**Exercise instructions**
Recast the records below as a JSON list of strings, one string per line and with blank lines left out. Cover only the lines from the one containing "Click the Vestiaire" through the end of the records.

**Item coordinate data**
______
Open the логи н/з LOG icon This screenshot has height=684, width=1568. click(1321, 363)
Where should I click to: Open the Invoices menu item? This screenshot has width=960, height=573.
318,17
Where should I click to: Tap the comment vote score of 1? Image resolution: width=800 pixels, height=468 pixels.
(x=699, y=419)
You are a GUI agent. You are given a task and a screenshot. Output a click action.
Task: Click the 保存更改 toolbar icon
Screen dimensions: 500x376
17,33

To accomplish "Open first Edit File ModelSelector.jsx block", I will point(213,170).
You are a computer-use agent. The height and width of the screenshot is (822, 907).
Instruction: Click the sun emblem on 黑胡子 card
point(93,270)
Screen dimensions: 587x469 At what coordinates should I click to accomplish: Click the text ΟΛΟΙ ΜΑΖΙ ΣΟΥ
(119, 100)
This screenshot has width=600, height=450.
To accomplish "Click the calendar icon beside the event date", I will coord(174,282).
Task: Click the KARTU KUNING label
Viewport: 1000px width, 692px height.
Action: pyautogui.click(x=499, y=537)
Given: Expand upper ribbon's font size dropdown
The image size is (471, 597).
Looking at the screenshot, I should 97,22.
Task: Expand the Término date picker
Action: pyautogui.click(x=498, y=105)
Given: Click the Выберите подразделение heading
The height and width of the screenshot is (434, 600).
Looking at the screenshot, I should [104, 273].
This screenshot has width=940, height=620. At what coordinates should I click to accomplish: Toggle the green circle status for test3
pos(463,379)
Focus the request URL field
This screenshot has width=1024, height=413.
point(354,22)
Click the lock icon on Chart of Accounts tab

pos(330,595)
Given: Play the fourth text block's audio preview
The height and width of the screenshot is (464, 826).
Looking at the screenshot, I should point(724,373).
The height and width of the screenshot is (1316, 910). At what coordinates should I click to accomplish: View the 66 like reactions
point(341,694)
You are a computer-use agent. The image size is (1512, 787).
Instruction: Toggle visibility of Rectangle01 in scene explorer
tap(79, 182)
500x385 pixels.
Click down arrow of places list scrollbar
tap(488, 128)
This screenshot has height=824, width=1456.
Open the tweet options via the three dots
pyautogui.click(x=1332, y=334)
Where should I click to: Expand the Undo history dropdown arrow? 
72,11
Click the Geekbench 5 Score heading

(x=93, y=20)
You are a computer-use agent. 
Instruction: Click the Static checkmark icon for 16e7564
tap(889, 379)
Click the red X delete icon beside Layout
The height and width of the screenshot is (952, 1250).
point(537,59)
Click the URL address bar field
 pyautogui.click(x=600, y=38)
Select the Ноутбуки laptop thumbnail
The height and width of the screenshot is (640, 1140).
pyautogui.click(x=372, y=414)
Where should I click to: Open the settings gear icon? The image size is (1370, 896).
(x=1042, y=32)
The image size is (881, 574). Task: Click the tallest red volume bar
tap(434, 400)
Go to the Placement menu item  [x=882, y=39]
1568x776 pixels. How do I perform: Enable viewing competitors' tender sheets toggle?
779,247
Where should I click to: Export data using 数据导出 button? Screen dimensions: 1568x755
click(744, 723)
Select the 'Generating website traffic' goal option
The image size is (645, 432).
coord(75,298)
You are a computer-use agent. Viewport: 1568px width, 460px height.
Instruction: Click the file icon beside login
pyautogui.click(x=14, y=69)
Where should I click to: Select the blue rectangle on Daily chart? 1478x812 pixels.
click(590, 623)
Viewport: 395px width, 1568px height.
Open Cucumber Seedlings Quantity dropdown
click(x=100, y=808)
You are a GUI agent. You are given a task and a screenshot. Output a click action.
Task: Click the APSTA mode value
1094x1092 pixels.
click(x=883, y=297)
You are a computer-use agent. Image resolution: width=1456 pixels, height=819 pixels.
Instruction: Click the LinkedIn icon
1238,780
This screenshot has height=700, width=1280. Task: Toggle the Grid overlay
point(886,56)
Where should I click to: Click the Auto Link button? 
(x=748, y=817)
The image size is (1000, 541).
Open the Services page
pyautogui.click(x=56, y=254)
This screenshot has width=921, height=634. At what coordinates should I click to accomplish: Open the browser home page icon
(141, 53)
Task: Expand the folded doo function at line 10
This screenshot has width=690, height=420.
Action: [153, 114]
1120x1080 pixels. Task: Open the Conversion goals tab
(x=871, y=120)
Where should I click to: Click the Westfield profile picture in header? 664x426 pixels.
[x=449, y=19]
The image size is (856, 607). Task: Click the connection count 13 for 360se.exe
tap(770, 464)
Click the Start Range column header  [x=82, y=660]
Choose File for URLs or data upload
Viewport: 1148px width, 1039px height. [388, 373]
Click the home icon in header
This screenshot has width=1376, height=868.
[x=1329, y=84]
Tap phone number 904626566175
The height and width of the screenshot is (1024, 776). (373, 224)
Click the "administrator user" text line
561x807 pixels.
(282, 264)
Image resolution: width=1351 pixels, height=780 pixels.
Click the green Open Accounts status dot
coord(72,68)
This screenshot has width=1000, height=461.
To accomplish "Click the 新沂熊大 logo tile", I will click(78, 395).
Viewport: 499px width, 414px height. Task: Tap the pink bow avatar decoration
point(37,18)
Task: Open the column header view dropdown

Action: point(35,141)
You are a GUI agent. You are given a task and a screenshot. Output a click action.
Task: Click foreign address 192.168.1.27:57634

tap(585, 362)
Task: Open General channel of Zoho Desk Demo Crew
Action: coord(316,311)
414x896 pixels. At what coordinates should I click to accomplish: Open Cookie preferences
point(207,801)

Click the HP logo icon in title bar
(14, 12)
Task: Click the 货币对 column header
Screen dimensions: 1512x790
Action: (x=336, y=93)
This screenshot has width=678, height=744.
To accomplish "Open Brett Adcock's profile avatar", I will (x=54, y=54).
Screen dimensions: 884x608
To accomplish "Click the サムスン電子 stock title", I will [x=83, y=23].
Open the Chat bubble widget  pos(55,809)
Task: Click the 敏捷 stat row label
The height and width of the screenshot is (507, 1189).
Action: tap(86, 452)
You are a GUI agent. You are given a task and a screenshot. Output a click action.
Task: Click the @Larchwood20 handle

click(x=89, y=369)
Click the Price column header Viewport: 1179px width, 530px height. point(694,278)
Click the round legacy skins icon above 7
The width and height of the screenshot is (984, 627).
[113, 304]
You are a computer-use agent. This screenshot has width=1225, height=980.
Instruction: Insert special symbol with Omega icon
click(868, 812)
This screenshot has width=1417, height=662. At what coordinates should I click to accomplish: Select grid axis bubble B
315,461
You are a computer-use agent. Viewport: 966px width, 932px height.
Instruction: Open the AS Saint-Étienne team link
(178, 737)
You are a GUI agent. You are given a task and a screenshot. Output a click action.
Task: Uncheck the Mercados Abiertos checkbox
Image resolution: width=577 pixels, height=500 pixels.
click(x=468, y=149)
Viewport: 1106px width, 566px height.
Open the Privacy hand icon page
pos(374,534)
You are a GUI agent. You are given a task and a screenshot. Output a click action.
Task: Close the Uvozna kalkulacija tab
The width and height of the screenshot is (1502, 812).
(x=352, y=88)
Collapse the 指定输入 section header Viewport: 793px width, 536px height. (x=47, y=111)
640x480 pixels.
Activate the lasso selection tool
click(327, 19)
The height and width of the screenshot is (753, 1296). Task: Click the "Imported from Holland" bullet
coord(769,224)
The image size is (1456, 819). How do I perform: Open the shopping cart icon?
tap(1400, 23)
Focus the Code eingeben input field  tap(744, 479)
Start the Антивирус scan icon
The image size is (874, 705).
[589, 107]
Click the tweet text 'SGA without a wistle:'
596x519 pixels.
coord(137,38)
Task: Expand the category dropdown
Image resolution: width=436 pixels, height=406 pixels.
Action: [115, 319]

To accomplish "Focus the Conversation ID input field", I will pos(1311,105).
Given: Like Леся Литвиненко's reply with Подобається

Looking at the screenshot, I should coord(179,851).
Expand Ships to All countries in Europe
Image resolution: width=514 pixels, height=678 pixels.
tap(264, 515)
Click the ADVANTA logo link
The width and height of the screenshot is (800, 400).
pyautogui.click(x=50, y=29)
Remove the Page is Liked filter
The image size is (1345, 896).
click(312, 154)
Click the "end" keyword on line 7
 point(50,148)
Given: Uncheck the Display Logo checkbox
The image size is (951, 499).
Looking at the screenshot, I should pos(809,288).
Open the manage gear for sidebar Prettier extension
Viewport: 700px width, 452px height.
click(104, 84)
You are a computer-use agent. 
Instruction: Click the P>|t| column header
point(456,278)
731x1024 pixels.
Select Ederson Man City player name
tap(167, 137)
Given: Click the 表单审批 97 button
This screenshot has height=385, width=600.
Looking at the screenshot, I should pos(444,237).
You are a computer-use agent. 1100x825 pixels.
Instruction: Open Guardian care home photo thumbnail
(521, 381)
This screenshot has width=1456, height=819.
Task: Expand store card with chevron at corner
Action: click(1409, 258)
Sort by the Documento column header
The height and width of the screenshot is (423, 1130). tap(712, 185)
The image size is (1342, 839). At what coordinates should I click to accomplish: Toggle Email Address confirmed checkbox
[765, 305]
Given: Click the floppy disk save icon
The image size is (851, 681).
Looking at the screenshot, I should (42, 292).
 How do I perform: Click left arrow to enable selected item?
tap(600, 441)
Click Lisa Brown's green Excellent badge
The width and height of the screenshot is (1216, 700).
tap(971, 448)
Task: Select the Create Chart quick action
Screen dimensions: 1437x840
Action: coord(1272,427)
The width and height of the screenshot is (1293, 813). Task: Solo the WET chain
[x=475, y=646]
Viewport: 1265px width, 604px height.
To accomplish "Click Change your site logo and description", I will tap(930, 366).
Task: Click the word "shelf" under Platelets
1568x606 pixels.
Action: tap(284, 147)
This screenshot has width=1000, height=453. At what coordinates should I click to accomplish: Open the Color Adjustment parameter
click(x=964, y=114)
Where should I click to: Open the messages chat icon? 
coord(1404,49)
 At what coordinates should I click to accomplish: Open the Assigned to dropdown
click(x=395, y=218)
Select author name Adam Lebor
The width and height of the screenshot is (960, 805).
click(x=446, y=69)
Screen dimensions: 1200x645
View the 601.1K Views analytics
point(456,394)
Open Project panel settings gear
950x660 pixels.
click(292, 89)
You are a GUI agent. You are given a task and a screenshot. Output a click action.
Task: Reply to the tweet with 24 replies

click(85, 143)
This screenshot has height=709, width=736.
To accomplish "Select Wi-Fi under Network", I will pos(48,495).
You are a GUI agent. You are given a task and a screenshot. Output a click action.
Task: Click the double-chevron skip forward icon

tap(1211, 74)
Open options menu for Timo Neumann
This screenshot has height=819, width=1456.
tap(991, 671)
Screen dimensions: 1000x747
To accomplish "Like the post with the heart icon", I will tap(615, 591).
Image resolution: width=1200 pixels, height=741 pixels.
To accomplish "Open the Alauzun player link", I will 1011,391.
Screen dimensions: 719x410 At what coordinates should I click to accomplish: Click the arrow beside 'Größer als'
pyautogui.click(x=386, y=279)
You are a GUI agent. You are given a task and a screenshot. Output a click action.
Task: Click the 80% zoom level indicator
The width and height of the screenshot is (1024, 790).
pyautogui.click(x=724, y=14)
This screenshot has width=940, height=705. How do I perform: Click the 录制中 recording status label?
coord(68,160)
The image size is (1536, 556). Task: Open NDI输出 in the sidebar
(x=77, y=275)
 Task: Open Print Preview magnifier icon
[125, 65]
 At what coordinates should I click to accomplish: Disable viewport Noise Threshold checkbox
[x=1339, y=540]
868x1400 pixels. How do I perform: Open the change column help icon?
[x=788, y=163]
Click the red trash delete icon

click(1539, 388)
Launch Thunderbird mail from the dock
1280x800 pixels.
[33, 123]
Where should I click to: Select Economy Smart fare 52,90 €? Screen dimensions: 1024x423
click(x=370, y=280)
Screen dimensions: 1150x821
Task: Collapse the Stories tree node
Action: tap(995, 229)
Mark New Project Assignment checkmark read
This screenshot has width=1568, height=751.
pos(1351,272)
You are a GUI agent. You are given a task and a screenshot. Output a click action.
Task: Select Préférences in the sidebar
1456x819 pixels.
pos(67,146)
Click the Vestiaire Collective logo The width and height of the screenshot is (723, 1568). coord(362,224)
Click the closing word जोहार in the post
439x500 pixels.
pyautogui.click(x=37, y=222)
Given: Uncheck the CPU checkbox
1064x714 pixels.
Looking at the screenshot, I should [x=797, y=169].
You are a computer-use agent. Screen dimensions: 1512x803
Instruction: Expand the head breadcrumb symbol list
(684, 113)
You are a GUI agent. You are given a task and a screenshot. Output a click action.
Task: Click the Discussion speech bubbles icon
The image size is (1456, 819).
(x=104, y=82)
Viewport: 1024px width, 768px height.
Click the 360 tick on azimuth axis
______
**Answer below**
[
  "Click the Vestiaire Collective logo The width and height of the screenshot is (723, 1568). coord(362,224)",
  "Click the closing word जोहार in the post",
  "439x500 pixels.",
  "pyautogui.click(x=37, y=222)",
  "Given: Uncheck the CPU checkbox",
  "1064x714 pixels.",
  "Looking at the screenshot, I should [x=797, y=169].",
  "You are a computer-use agent. Screen dimensions: 1512x803",
  "Instruction: Expand the head breadcrumb symbol list",
  "(684, 113)",
  "You are a GUI agent. You are given a task and a screenshot. Output a click action.",
  "Task: Click the Discussion speech bubbles icon",
  "The image size is (1456, 819).",
  "(x=104, y=82)",
  "Viewport: 1024px width, 768px height.",
  "Click the 360 tick on azimuth axis"
]